Docker Unified UIMA Interface (DUUI)

A framework at the dawn of a new era for NLP processing

Automatic analysis of large text corpora is a complex task. This complexity particularly concerns the question of time efficiency. Furthermore, efficient, flexible, and extensible textanalysis requires the continuous integration of every new text analysis tools. Since there are currently, in the area of NLP and especially in the application context of UIMA, only very few to no adequate frameworks for these purposes, which are not simultaneously outdated or can no longer be used for security reasons, this work will present a new approach to fill this gap. To this end, we present Docker Unified UIMA Interface (DUUI), a scalable, flexible, lightweight, and featurerich framework for automated and distributed analysis of text corpora that leverages experience in Big Data analytics and virtualization with Docker.

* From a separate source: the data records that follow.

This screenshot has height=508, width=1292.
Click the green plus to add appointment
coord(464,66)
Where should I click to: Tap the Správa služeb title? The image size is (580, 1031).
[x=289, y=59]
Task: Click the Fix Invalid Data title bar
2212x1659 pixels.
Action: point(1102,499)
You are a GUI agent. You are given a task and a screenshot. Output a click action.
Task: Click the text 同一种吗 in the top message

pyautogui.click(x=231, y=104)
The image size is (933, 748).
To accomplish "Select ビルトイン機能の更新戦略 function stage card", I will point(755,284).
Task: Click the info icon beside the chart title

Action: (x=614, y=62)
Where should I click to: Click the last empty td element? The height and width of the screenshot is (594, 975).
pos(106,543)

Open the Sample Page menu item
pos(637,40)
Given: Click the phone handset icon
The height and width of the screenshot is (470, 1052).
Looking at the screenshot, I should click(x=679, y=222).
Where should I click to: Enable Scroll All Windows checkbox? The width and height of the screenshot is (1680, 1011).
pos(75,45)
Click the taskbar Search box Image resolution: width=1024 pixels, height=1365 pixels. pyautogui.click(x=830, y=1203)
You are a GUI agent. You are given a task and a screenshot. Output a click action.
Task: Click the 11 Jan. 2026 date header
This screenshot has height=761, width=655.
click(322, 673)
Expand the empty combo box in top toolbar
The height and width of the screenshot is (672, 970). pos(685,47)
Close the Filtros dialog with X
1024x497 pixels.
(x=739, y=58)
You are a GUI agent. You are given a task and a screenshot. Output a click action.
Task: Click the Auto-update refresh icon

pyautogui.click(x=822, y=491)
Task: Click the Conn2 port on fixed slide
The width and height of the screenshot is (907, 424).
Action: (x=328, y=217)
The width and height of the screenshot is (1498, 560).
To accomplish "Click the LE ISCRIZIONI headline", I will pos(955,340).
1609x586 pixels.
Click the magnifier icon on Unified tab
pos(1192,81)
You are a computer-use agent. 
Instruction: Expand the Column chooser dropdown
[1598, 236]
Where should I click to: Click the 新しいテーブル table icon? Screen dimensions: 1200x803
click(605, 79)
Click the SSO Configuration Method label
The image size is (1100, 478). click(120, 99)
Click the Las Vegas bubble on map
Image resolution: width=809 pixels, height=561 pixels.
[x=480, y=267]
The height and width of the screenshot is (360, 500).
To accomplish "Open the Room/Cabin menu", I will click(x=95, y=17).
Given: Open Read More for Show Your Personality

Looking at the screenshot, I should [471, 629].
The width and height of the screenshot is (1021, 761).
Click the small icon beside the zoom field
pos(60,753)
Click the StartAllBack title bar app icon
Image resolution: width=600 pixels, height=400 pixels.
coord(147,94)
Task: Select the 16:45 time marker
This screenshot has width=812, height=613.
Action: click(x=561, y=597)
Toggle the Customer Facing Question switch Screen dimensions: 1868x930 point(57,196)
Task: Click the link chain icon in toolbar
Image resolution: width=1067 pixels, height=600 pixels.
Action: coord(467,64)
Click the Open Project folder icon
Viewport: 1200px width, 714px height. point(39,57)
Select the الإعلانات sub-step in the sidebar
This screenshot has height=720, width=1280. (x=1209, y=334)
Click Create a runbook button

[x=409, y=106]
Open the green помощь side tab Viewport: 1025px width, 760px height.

GitHub License GitHub release (with filter) GitHub last commit

Conference Paper

TLDR

Features

Using DUUI, NLP preprocessing on texts can be performed using the following features:

  • Horizontal and vertical scaling
  • Capturing heterogeneous annotation landscapes
  • Capturing heterogeneous implementation landscapes
  • Reproducible & reusable annotations
  • Monitoring and error-reporting
  • Lightweight usability

Functions

DUUI has different components which are distinguished into Drivers and Components.

Components

Components represent the actual analysis methods for recognizing (among others) tokens, named entities, POS and other ingredients of the NLP. All components must be analysis methods in the definition of UIMA. Of course, existing analysis methods based on Java can also be used directly (e.g. dkpro).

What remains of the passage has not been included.